Had lunch and a mini meet with a couple of friends from the local Head-Fi group and got to try two new-to-me and relatively new-to-the-market pieces of gear, the MrSpeakers Aeon closed back portable headphone and the Metrum Amethyst, an all-in-one DAC and headphone amplifier.
I was fortunate in that both the friends I met this time had pairs of this headphone, so I got to sample two different pairs. Overall, the sound of the headphones seemed fairly consistent, though it seemed one pair, the newer pair, had a bit more bass than the older one. One was an earlier pre-order pair and had already been burned in beyond the recommended 150 hour mark, the other was relatively new and had not seen as much listening time. Both had the foam inserts that were missing from earlier pre-order pairs, the owner of the older pair received his later on from MrSpeakers in the mail and the owner of the newer pair received them in the box with his.
From a tonality perspective this is probably the most even and coherent sounding of any of the company’s newer headphones. Despite that, I had a few notable issues with it. The lower midrange is a bit recessed and middle midrange is a bit forward, making the mids sound lean and vocals a bit forward. The presence region is also recessed, causing horns and brass in particular sound too far back and made the overall sense of bite from instruments seem muted in the mix. The mid treble peak is enhanced by this presence region recession and can occasionally get piercing, though it’s normally fine. The tonality overall is pleasant, the bass boost is definitely noticeable and bit too much for me, but isn’t so elevated as to obscure the mids and treble.
The bass and the mids on this headphone sound very soft, hazy and artificially thick sounding. Bass seems to extend, but on the very low end it lacks authoritative impact that adds to the sense of a lack of foundation and body to the sound. The bass in general is also not very precise here, it seems to run together and lack definitive impact, coming off slow and woolly sounding, with big thudding bass instead of more precise and fast strikes and didn’t convey details like the decay of drums realistically.
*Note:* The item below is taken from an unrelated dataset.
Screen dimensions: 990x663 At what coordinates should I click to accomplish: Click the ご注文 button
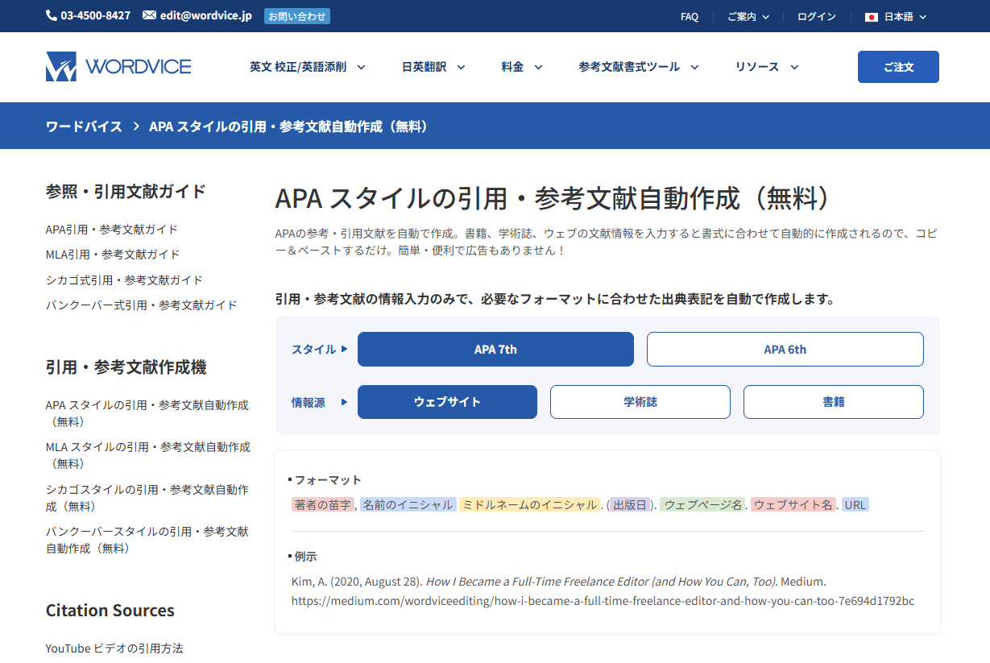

The midrange sounded hazy and imprecise, the balance kept it from sounding too thick, but there was still a sense that the mids were somehow a bit muffled. The treble was fairly smooth and had a good, sharp sense of impact, but sounded a bit hashy and imprecise.
Staging on the headphone seemed somewhat wide and shallow. I also found it difficult to place instruments on the stage unless they were clearly coming only from one of the channels. I had high hopes for this headphone, especially based on the initial measurements but came away a bit disappointed. I think this price range is barren of options and options for decent closed back headphones are generally few and far between. The headphone also definitely feels and wears like a premium headphone, with MrSpeakers always impressive build quality and ergonomics. Both of those factors may weigh heavily in its value proposition for some, but I felt the acoustic performance simply wasn’t there even if it did improve on both the Ether C headphones at least from a tonal perspective.
I have a little experience with the Metrum Musette which this new combination DAC and headphone amplifier seems to be aiming to replace in Metrum’s lineup. I felt the Musette had a much warmer, softer and bloomier sound to it that didn’t really fit my preferences. The Amethyst seems to take that really thick and meaty sound typical of Metrum’s NOS DACs and really refines it into a much more precise, sharper, and quicker kind of sound that I tend to prefer. It still retains some of its warmth and weight but with much cleaner imaging and dynamics than the Musette. Using the headphone output, the unit was able to drive my HD800’s well enough, I was about about 2 o’clock on the dial in low gain to drive those, closer to 11 o’clock in high gain. I felt the sound of the amp and DAC was an excellent pairing with the HD800, complementing its tone and not feeling like it was holding back its speed and clarity. Imaging seemed quite good, making placement relatively simple to discern and the stage was fairly large sounding on it with the HD800, without feeling as diffuse as it can sometimes seem. This combination unit was certainly a pleasant surprise and a highlight of the meet for me.